Tetapi diluar sumber daya manusia, sumber daya lain yang perlu diperhitungkan juga ialah sumber daya finansial dan sumber daya waktu.
Karena mau tidak mau ketika sumber daya manusia yang kompeten dan kapabel telah tersedia sedangkan pencairan dana melalui anggaran tidak tersedia, maka menjadi persoalan pelik untuk merealisasikan apa yang hendak dituju oleh kebijakan publik tersebut. Demikian halnya dengan sumber daya waktu, saat sumber daya manusia giat bekerja dan pencairan dana berjalan dengan lancar tetapi terbentur dengan persoalan waktu yang terlalu ketat, maka hal itu pun dapat menjadi penyebab ketidakberhasilan implementasi kebijakan.
3. Karakteristik Agen Pelaksana
Pusat perhatian pada agen pelaksana meliputi organisasi formal dan organisasi non formal yang akan terlibat pengimplementasian kebijakan
publik. Hal ini sangat penting karena kinerja implementasi kebijakan publik akan sangat banyak dipengaruhi oleh ciri-ciri yang tepat serta cocok dengan para agen pelaksananya. Misalnya implementasi kebijakan publik yang berusaha untuk merubah perilaku atau tingkah laku manusia secara radikal, maka agen pelaksana proyek itu haruslah berkarakteristik keras dan ketat pada aturan serta sanksi hukum. Sedangkan bila kebijakan publik itu tidak terlalu merubah perilaku dasar manusia maka dapat saja agen pelaksana yang diturunkan tidak sekeras dan tidak setegas pada gambaran yang pertama. Selain itu cakupan atau luas wilayah implementasi kebijakan perlu juga diperhitungkan manakala hendak menentukan agen pelaksana. Maka seharusnya semakin besar pula agen yang dilibatkan. Van Meter dan Van Horn mengemukakan beberapa unsur yang mungkin berpengaruh terhadap suatu organisasi dalam mengimplementasikan kebijakan:
1) Kompetensi dan ukuran staf suatu badan.

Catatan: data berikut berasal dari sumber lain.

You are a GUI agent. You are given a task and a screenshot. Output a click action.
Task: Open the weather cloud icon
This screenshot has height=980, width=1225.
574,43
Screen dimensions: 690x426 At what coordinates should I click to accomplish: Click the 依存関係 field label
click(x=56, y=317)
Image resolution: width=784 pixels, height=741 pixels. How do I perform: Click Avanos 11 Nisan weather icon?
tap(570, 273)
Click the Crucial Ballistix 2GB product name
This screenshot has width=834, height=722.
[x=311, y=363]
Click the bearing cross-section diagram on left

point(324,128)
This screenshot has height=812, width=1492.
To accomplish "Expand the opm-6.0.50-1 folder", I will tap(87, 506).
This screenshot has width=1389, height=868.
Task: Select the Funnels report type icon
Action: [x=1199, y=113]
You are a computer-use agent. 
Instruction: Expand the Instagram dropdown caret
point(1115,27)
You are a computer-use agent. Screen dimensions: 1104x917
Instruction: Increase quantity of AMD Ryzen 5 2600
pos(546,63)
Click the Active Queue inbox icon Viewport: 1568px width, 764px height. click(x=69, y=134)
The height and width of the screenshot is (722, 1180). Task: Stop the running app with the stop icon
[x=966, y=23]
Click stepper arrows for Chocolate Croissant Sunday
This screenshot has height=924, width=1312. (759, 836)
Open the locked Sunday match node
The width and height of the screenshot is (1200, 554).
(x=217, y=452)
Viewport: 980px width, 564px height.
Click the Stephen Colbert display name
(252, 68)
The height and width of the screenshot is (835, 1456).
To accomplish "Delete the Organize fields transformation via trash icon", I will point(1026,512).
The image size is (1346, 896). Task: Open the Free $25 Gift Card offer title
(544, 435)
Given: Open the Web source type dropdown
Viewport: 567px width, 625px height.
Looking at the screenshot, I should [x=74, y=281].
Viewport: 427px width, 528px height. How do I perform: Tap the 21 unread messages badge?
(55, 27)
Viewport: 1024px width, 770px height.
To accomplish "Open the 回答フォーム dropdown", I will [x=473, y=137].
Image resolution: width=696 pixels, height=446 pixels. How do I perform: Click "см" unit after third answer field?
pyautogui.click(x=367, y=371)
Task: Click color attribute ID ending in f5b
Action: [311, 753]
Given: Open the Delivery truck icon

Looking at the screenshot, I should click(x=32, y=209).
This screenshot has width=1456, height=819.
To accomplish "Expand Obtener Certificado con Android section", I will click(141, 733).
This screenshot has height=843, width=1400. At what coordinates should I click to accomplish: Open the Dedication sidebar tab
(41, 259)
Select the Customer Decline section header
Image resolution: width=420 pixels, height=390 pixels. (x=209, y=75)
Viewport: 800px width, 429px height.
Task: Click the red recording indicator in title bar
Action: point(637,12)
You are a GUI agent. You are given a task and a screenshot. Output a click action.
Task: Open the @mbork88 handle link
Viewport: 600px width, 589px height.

2) Tingkat pengawasan hierarkis terhadap keputusan sub unit dan proses dalam badan-badan pelaksana.
3) Sumber-sumber politik suatu organisasi (misalnya dukungan diantara anggota legislatif dan eksekutif)
4) Vitalitas suatu organisasi
5) Tingkat komunikasi-komunikasi “terbuka”, yang didefinisikan sebagai jarigan kerja komunikasi horizontal dan vertikal secara bebas serta tingkat kebebasan yang secara relatif tinggi dalam komunikasi dengan individu-individu diluar organisasi.
6) Kaitan formal dan informal suatu badan dengan “pembuat keputusan”
atau “pelaksana keputusan”.
4. Komunikasi antar organisasi aktivitas pelaksana
Koordinasi merupakan mekanisme yang ampuh dalam implementasi kebijakan publik. Semakin baik komunikasi dan koordinasi diantara pihak- pihak yang terlibat dalam suatu proses implementasi, maka asumsinya kesalahan-kesalahan akan sangat kecil untuk terjadi. Dan begitu pula sebaliknya.
5. Lingkungan ekonomi, sosial, dan politik
Hal lain yang perlu diperhatikan guna menilai kinerja implementasi kebijakan publik dalam perspektif yang ditawarkan oleh Van Meter dan Van Horn adalah sejauhmana lingkungan eksternal turut mendorong keberhasilan kebijakan publik yang telah ditetapkan. Lingkungan sosial, ekonomi dan politik yang tidak kondusif dapat menjadi penyebab dari kegagalan kinerja implementasi kebijakan. Olehnya itu, upaya untuk mengimplementasikan kebijakan harus pula memperhatikan kekondusifan lingkungan eksternal. Van Meter dan Van Horn juga mengajukan hipotesis bahwa lingkungan ekonomi, sosial, dan politik dari yuridiksi atau organisasi pelaksana akan mempengaruhi karakter badan- badan pelaksana, kecenderungan-kecenderungan para pelaksana dan pencapaian itu sendiri.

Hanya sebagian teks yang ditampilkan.